▶ **BRIEF**
If a line in the entries below includes "will", show that line.

[Stored data]
○ ○ ○ ○ ○ ○ ○

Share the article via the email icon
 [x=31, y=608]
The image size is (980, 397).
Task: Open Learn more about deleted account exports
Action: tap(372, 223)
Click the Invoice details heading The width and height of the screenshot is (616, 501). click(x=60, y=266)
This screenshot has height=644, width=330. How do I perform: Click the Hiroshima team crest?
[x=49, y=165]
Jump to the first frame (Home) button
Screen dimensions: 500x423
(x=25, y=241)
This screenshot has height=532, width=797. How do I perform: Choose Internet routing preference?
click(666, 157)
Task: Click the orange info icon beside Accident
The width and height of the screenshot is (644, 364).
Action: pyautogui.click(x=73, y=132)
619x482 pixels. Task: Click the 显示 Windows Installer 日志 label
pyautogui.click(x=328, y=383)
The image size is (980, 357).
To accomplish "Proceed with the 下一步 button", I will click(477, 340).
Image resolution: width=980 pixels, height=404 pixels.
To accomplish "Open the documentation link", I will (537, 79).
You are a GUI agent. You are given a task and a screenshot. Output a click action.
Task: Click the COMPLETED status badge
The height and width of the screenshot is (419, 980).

○ ○ ○ ○ ○ ○ ○

▶ **EXPECTED OUTPUT**
To accomplish "Proceed with the 下一步 button", I will click(477, 340).
To accomplish "Open the documentation link", I will (537, 79).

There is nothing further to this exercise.